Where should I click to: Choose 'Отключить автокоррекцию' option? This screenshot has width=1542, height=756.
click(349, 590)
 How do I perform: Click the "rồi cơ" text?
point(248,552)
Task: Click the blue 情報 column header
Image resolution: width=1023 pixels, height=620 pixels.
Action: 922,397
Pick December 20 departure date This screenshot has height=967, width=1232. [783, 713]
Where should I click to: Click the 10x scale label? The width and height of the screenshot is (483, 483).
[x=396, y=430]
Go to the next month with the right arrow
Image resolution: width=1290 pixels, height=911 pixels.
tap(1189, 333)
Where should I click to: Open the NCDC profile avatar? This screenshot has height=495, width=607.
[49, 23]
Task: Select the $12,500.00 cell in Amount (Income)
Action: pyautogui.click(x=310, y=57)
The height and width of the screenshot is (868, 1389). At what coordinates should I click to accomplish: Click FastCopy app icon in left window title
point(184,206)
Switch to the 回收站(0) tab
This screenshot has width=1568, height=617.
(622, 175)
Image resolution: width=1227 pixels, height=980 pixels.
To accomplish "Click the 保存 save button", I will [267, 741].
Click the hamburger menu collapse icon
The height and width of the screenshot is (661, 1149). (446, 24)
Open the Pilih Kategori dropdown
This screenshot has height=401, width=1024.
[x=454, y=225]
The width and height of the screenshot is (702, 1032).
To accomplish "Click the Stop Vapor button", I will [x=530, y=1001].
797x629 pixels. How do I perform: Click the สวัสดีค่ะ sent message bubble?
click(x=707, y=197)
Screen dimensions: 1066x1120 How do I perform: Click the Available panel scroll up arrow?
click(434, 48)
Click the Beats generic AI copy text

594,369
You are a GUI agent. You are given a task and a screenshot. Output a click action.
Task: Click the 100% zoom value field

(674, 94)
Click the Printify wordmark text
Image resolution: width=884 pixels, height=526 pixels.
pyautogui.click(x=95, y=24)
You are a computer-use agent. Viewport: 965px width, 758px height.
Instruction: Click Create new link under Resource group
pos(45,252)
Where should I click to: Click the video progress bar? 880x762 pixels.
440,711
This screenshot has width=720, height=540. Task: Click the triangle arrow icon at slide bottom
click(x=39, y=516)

════

→ The exercise
Swap "progress bar" for "seek bar" everywhere it occurs in the listing above, and reproduce the whole listing with no other change.

→ Written reply
Where should I click to: Choose 'Отключить автокоррекцию' option? This screenshot has width=1542, height=756.
click(349, 590)
 How do I perform: Click the "rồi cơ" text?
point(248,552)
Task: Click the blue 情報 column header
Image resolution: width=1023 pixels, height=620 pixels.
Action: 922,397
Pick December 20 departure date This screenshot has height=967, width=1232. [783, 713]
Where should I click to: Click the 10x scale label? The width and height of the screenshot is (483, 483).
[x=396, y=430]
Go to the next month with the right arrow
Image resolution: width=1290 pixels, height=911 pixels.
tap(1189, 333)
Where should I click to: Open the NCDC profile avatar? This screenshot has height=495, width=607.
[49, 23]
Task: Select the $12,500.00 cell in Amount (Income)
Action: pyautogui.click(x=310, y=57)
The height and width of the screenshot is (868, 1389). At what coordinates should I click to accomplish: Click FastCopy app icon in left window title
point(184,206)
Switch to the 回收站(0) tab
This screenshot has width=1568, height=617.
(622, 175)
Image resolution: width=1227 pixels, height=980 pixels.
To accomplish "Click the 保存 save button", I will [267, 741].
Click the hamburger menu collapse icon
The height and width of the screenshot is (661, 1149). (446, 24)
Open the Pilih Kategori dropdown
This screenshot has height=401, width=1024.
[x=454, y=225]
The width and height of the screenshot is (702, 1032).
To accomplish "Click the Stop Vapor button", I will [x=530, y=1001].
797x629 pixels. How do I perform: Click the สวัสดีค่ะ sent message bubble?
click(x=707, y=197)
Screen dimensions: 1066x1120 How do I perform: Click the Available panel scroll up arrow?
click(434, 48)
Click the Beats generic AI copy text

594,369
You are a GUI agent. You are given a task and a screenshot. Output a click action.
Task: Click the 100% zoom value field

(674, 94)
Click the Printify wordmark text
Image resolution: width=884 pixels, height=526 pixels.
pyautogui.click(x=95, y=24)
You are a computer-use agent. Viewport: 965px width, 758px height.
Instruction: Click Create new link under Resource group
pos(45,252)
Where should I click to: Click the video seek bar? 880x762 pixels.
440,711
This screenshot has width=720, height=540. Task: Click the triangle arrow icon at slide bottom
click(x=39, y=516)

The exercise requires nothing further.